Work item:
Every record below must be set down again exactly as given.

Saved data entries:
• • •

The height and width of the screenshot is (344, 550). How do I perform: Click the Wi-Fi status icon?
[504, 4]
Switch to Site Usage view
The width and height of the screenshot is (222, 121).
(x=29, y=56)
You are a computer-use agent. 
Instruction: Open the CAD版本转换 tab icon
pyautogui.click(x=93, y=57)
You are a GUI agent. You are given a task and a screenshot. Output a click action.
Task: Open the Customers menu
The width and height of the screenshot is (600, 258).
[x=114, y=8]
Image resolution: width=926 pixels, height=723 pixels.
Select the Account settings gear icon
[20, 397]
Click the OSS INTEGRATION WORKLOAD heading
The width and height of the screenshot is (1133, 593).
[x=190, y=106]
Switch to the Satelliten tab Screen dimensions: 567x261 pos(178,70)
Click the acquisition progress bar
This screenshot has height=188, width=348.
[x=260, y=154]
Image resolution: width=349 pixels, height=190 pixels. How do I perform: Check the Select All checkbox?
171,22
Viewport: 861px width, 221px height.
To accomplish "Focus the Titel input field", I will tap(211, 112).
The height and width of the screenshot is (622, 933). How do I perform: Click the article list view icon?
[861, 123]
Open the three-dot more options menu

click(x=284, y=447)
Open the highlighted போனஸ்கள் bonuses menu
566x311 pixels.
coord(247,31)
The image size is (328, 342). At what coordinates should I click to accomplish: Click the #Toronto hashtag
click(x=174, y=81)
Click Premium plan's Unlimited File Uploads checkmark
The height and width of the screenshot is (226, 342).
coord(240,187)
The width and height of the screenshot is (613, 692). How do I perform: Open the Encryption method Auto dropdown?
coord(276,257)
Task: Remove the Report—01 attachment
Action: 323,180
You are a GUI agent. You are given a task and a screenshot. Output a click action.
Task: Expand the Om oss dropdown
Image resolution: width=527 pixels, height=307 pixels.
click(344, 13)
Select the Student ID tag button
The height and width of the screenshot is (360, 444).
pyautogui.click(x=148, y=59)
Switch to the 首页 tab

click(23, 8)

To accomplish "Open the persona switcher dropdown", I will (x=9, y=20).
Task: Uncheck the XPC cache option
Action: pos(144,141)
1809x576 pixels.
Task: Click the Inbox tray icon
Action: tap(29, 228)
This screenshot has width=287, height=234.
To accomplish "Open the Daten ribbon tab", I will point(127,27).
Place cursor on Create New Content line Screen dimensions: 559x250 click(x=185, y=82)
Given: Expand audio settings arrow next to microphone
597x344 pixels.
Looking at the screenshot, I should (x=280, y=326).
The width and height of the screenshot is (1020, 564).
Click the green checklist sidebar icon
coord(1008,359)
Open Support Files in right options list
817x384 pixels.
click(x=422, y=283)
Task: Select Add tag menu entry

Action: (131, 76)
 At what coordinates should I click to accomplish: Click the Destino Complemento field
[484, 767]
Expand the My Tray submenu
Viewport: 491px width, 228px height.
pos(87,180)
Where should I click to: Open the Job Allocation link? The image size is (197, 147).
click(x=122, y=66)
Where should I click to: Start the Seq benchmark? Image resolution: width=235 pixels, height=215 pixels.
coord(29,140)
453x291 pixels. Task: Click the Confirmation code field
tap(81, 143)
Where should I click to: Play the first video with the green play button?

• • •

Solution to this task:
The height and width of the screenshot is (344, 550). How do I perform: Click the Wi-Fi status icon?
[504, 4]
Switch to Site Usage view
The width and height of the screenshot is (222, 121).
(x=29, y=56)
You are a computer-use agent. 
Instruction: Open the CAD版本转换 tab icon
pyautogui.click(x=93, y=57)
You are a GUI agent. You are given a task and a screenshot. Output a click action.
Task: Open the Customers menu
The width and height of the screenshot is (600, 258).
[x=114, y=8]
Image resolution: width=926 pixels, height=723 pixels.
Select the Account settings gear icon
[20, 397]
Click the OSS INTEGRATION WORKLOAD heading
The width and height of the screenshot is (1133, 593).
[x=190, y=106]
Switch to the Satelliten tab Screen dimensions: 567x261 pos(178,70)
Click the acquisition progress bar
This screenshot has height=188, width=348.
[x=260, y=154]
Image resolution: width=349 pixels, height=190 pixels. How do I perform: Check the Select All checkbox?
171,22
Viewport: 861px width, 221px height.
To accomplish "Focus the Titel input field", I will tap(211, 112).
The height and width of the screenshot is (622, 933). How do I perform: Click the article list view icon?
[861, 123]
Open the three-dot more options menu

click(x=284, y=447)
Open the highlighted போனஸ்கள் bonuses menu
566x311 pixels.
coord(247,31)
The image size is (328, 342). At what coordinates should I click to accomplish: Click the #Toronto hashtag
click(x=174, y=81)
Click Premium plan's Unlimited File Uploads checkmark
The height and width of the screenshot is (226, 342).
coord(240,187)
The width and height of the screenshot is (613, 692). How do I perform: Open the Encryption method Auto dropdown?
coord(276,257)
Task: Remove the Report—01 attachment
Action: 323,180
You are a GUI agent. You are given a task and a screenshot. Output a click action.
Task: Expand the Om oss dropdown
Image resolution: width=527 pixels, height=307 pixels.
click(344, 13)
Select the Student ID tag button
The height and width of the screenshot is (360, 444).
pyautogui.click(x=148, y=59)
Switch to the 首页 tab

click(23, 8)

To accomplish "Open the persona switcher dropdown", I will (x=9, y=20).
Task: Uncheck the XPC cache option
Action: pos(144,141)
1809x576 pixels.
Task: Click the Inbox tray icon
Action: tap(29, 228)
This screenshot has width=287, height=234.
To accomplish "Open the Daten ribbon tab", I will point(127,27).
Place cursor on Create New Content line Screen dimensions: 559x250 click(x=185, y=82)
Given: Expand audio settings arrow next to microphone
597x344 pixels.
Looking at the screenshot, I should (x=280, y=326).
The width and height of the screenshot is (1020, 564).
Click the green checklist sidebar icon
coord(1008,359)
Open Support Files in right options list
817x384 pixels.
click(x=422, y=283)
Task: Select Add tag menu entry

Action: (131, 76)
 At what coordinates should I click to accomplish: Click the Destino Complemento field
[484, 767]
Expand the My Tray submenu
Viewport: 491px width, 228px height.
pos(87,180)
Where should I click to: Open the Job Allocation link? The image size is (197, 147).
click(x=122, y=66)
Where should I click to: Start the Seq benchmark? Image resolution: width=235 pixels, height=215 pixels.
coord(29,140)
453x291 pixels. Task: Click the Confirmation code field
tap(81, 143)
Where should I click to: Play the first video with the green play button?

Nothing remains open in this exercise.